### To do
Copy everything in the records exactly; the pictures stay out.

### Recorded information
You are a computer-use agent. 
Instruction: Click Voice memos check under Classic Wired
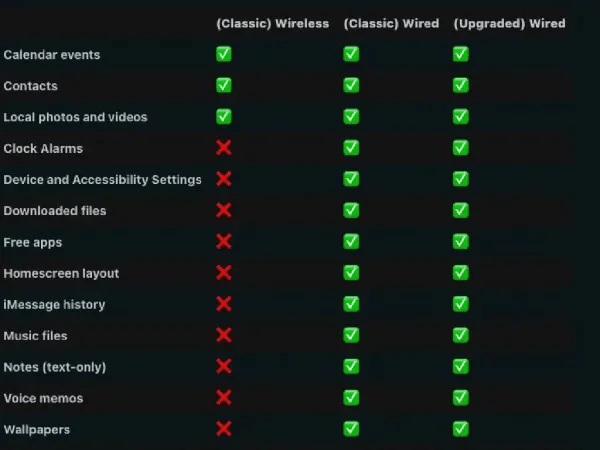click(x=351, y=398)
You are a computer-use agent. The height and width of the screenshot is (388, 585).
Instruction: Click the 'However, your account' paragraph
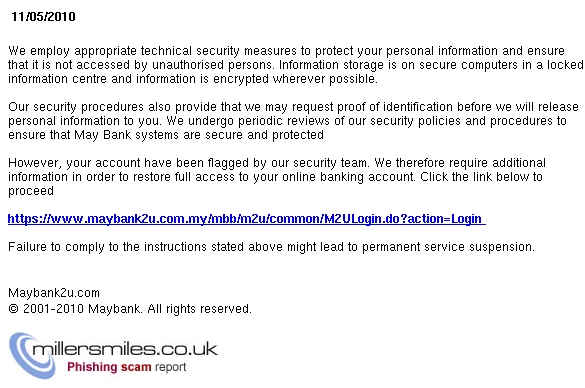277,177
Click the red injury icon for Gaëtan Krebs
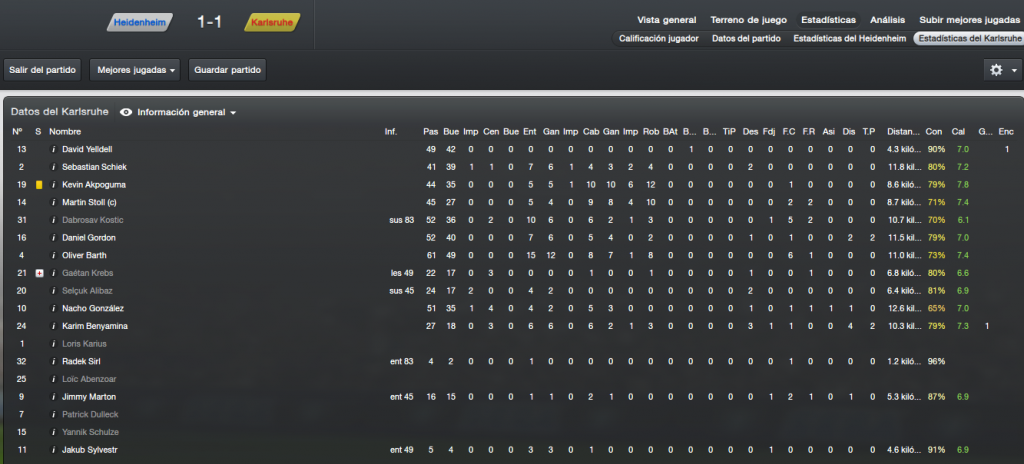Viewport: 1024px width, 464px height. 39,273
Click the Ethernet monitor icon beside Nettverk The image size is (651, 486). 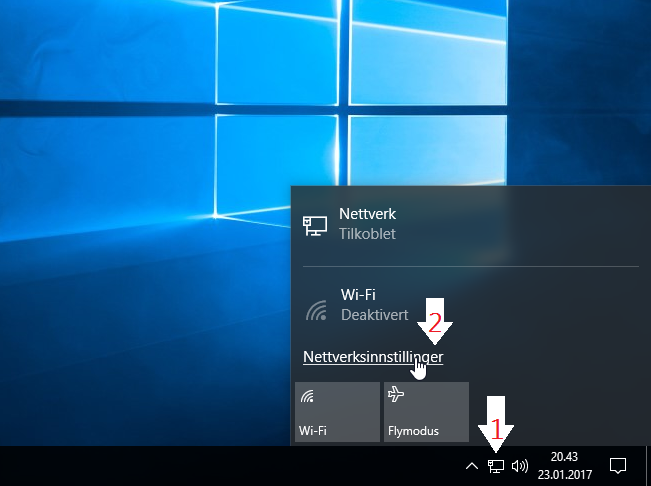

### Solved exercise
You are a computer-use agent. 
Instruction: Click Voice memos check under Classic Wired
click(x=351, y=398)
You are a computer-use agent. The height and width of the screenshot is (388, 585).
Instruction: Click the 'However, your account' paragraph
277,177
Click the red injury icon for Gaëtan Krebs
Viewport: 1024px width, 464px height. 39,273
Click the Ethernet monitor icon beside Nettverk The image size is (651, 486). 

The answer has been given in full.